Soros ora attacca la Cina

Stavolta è la Cina a finire nel mirino di George Soros, l'influente magnate d'origine ungherese che con la sua fondazione Open Society sostiene una rete di centinaia di ong in tutto il mondo. Nella consueta cena che l'ultramiliardario 88enne offre ai partecipanti al Forum di Davos, egli ha preso la parola per definire il presidente cinese Xi Jinping come “il nemico più pericoloso della società aperta” e nell'era di Internet l'intenzione del presidente cinese è innanzitutto quella di “dominare l'economia digitale” per arrivare al controllo delle persone: e anzi se le aziende Huawei e Zte arrivassero a dominare il mercato dei 5G, ciò costituirebbe un “inaccettabile rischio” per la sicurezza dell'intero Pianeta.

“Sistema spaventoso e aberrante”

Ne è derivato l'invito di Soros agli esponenti politici presenti a Davos affinché venga perseguita “una politica efficace nei confronti della Cina che non sia ridotta a slogan”. Innanzitutto, ha spiegato cosa intende per società aperta (la sua fondazione si chiama appunto Open Society), ossia “una società in cui prevale lo stato di diritto rispetto al governo di un singolo individuo e in cui il ruolo dello Stato è quello di proteggere i diritti umani e la libertà individuale”. Per loro esiste un “pericolo mortale” offerto anche “dagli strumenti di controllo che l'apprendimento automatico e l'intelligenza artificiale possono mettere nelle mani di regimi repressivi”. L'attenzione del finanziere è concentrata sulla Cina, “dove Xi Jinping vuole che uno Stato monopartitico regni sovrano”.  Con il suo controllo totalitario, ha spiegato Soros, “tutte le informazioni in rapida espansione disponibili su una persona verranno consolidate in un database centralizzato per creare un sistema di credito sociale”. Sulla base di tali dati, “le persone saranno valutate da algoritmi che determineranno se rappresentano una minaccia per lo Stato monopartitico. Le persone saranno quindi trattate di conseguenza”. Soros ha fatto sapere che tale sistema che giudica “spaventoso e aberrante”, “non è ancora pienamente operativo, ma è chiaro dove si sta dirigendo”, ovvero – secondo il magnate – “subordinerà il destino dell'individuo agli interessi dello Stato monopartitico in modi senza precedenti nella storia”.

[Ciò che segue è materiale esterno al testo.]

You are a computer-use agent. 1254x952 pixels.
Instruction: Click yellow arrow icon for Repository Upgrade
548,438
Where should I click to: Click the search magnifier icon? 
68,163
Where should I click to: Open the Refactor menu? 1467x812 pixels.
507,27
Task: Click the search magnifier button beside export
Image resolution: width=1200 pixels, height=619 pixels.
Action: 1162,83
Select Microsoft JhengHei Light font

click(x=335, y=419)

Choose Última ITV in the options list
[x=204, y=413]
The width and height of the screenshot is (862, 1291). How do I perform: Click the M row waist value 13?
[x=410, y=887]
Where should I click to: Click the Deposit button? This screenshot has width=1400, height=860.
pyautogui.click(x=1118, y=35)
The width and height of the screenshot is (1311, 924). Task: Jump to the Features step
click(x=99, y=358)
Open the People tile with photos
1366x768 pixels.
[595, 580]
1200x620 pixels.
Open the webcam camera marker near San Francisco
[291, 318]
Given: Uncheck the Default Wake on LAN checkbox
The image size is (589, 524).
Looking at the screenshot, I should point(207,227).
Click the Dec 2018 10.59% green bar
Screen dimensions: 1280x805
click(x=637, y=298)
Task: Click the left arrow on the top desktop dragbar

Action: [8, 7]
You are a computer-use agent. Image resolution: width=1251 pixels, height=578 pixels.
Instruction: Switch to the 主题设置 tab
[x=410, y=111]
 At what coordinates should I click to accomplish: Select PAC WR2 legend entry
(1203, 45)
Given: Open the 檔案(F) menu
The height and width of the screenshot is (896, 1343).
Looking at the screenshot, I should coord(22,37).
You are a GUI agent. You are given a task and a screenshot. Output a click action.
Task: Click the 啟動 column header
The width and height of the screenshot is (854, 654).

“Siamo in una Guerra Fredda”

Secondo Soros, lo scontro tra Donald Trump e la Cina non è sufficiente nè è servito quello che lui definisce l'accordo “inconcludente” raggiunto tra Xi e il presidente Usa su una tregua di novanta giorni”. Nel frattempo, ha ricordato Soros, c'è un rallentamento economico di “ampia portata” in Cina il quale se fosse “abbastanza severo”, indebolirebbe questo contratto sociale. Ma è sul campo del digitale e sulla governance di Internet, che è in atto una “lotta non dichiarata” con l'Occidente. “La Cina vuole dettare regole e procedure che governano l'economia digitale dominando il mondo in via di sviluppo con le sue nuove piattaforme e tecnologie. Questa è una minaccia alla libertà di Internet e indirettamente apre la società stessa”. Per Soros, “invece di intraprendere una guerra commerciale con praticamente tutto il mondo, gli Stati Uniti dovrebbero concentrarsi sulla Cina. Invece di lasciare Zte e Huawei leggermente fuori, dovrebbe reprimerli. Se queste aziende arrivassero a dominare il mercato dei 5G, rappresenterebbero un rischio inaccettabile per la sicurezza per il resto del mondo”. Ma ad avviso di Soros “il presidente Trump sembra seguire una strada diversa: fare concessioni alla Cina e dichiarare la vittoria rinnovando i suoi attacchi contro gli alleati degli Stati Uniti. Ciò potrebbe minare l'obiettivo politico degli Stati Uniti di arginare gli abusi e gli eccessi della Cina”. Soros ha quindi invitato a “puntare le nostre speranze sul popolo cinese, in particolare sulla comunità imprenditoriale e su una elite politica disposta a sostenere la tradizione confuciana. Ciò non significa che quelli di noi che credono nella società aperta debbano rimanere passivi. La realtà è che siamo in una Guerra Fredda che rischia di trasformarsi in calda. D'altra parte – ha concluso – se Xi e Trump non fossero più al potere, si presenterebbe un'opportunità per sviluppare una maggiore coopezione”.